Como o ICIS pode ser calculado a partir de uma amostra de sangue que já é coletada para exames de rotina, ele evita punções adicionais e ajuda a reduzir perda de sangue desnecessária em pacientes frágeis. Demonstrar que a pontuação é confiável por até oito horas à temperatura ambiente significa que os laboratórios não precisam correr para processá‑la imediatamente e podem até reutilizar amostras anteriores se um médico ficar preocupado mais tarde no dia.

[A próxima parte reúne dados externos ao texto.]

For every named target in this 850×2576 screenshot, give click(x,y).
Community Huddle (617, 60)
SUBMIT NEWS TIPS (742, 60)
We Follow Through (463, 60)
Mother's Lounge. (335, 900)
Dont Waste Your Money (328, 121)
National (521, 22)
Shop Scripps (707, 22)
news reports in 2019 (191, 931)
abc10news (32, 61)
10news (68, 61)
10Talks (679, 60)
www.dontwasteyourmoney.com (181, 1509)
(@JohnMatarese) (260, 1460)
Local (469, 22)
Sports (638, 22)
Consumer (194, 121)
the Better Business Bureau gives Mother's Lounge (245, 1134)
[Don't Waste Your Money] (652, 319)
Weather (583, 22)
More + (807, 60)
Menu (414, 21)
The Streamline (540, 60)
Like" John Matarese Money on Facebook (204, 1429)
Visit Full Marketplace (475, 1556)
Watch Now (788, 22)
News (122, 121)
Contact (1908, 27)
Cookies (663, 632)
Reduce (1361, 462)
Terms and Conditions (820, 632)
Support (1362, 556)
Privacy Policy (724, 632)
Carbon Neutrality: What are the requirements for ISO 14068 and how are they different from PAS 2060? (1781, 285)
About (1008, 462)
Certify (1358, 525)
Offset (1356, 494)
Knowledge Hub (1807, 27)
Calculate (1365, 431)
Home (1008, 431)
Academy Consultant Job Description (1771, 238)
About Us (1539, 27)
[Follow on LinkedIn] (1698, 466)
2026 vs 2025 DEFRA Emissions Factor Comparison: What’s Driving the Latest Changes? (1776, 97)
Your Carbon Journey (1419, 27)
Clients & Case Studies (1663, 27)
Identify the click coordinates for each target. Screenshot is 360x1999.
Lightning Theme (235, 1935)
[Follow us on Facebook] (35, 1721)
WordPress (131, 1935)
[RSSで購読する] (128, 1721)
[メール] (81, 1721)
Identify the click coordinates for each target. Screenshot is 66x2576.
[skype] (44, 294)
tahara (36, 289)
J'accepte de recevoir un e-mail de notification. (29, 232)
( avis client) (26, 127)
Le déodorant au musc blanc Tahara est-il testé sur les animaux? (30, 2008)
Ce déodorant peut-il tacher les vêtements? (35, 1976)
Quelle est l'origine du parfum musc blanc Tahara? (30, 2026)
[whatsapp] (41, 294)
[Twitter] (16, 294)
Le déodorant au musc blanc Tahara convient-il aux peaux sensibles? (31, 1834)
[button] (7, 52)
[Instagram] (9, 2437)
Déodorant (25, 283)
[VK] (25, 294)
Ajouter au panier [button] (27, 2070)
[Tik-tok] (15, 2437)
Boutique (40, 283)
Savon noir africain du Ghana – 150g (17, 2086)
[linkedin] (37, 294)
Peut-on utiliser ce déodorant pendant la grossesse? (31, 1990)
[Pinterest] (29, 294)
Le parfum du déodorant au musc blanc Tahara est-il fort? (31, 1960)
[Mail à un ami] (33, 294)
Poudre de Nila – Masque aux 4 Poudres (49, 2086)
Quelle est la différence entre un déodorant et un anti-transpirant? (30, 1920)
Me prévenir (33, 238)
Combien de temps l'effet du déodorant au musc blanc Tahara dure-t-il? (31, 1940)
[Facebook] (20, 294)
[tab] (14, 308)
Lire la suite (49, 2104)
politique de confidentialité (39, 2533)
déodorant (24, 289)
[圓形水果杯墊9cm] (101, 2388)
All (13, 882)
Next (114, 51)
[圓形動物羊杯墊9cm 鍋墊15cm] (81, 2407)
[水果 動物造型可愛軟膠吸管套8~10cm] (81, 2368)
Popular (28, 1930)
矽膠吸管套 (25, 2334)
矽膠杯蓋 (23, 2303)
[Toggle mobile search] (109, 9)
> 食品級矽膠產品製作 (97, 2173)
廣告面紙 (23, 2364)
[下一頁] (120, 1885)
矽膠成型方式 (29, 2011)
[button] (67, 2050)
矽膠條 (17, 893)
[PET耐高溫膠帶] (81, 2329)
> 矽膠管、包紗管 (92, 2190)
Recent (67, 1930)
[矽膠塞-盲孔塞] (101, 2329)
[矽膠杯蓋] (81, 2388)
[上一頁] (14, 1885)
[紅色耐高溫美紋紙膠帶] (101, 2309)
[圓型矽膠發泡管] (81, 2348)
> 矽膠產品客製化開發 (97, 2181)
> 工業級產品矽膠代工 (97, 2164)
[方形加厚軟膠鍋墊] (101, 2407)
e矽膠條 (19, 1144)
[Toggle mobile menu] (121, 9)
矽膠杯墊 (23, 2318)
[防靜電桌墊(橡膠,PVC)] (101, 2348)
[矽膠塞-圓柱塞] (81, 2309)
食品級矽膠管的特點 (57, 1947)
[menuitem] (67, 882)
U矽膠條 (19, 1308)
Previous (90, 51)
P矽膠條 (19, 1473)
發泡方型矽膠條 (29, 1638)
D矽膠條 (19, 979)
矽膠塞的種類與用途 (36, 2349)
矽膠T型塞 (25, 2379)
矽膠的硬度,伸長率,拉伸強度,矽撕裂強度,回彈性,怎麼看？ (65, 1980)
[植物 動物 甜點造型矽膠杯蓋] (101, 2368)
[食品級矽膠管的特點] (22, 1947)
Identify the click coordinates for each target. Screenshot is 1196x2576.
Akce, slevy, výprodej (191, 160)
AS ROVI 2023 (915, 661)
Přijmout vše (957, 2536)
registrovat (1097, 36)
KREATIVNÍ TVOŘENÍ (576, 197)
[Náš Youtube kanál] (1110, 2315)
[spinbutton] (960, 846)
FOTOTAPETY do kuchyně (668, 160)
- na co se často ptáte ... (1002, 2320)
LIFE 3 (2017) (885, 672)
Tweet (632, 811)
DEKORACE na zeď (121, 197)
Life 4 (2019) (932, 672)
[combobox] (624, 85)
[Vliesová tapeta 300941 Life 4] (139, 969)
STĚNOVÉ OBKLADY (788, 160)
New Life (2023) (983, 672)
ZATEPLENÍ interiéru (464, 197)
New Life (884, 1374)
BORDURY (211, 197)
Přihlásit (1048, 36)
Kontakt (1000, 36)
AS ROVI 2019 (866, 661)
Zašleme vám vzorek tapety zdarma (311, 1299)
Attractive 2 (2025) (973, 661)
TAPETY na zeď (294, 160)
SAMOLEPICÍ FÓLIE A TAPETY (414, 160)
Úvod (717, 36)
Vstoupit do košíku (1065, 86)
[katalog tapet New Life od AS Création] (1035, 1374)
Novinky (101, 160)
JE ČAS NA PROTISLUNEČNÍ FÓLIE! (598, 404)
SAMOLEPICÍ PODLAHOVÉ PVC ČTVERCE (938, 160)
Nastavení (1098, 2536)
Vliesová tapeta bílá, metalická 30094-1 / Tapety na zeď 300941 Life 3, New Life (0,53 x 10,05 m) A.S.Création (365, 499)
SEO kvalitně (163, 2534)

Essa flexibilidade pode acelerar decisões sobre se um paciente pode estar desenvolvendo uma infecção, ao mesmo tempo em que economiza tempo e recursos da equipe.

Mensagem principal em termos simples

Para pacientes em terapia intensiva, este estudo mostra que uma pontuação inteligente de infecção escondida no hemograma padrão permanece confiável por pelo menos oito horas após a coleta do sangue, desde que a amostra seja armazenada adequadamente à temperatura ambiente. Mesmo que alguns detalhes finos no sangue mudem lentamente, eles não induzem o ICIS a rotular erroneamente um paciente como infectado ou livre de infecção. Em resumo, se o sangue foi colhido pela manhã e analisado à tarde, o ICIS ainda fornece aos médicos um retrato confiável da resposta do corpo à infecção.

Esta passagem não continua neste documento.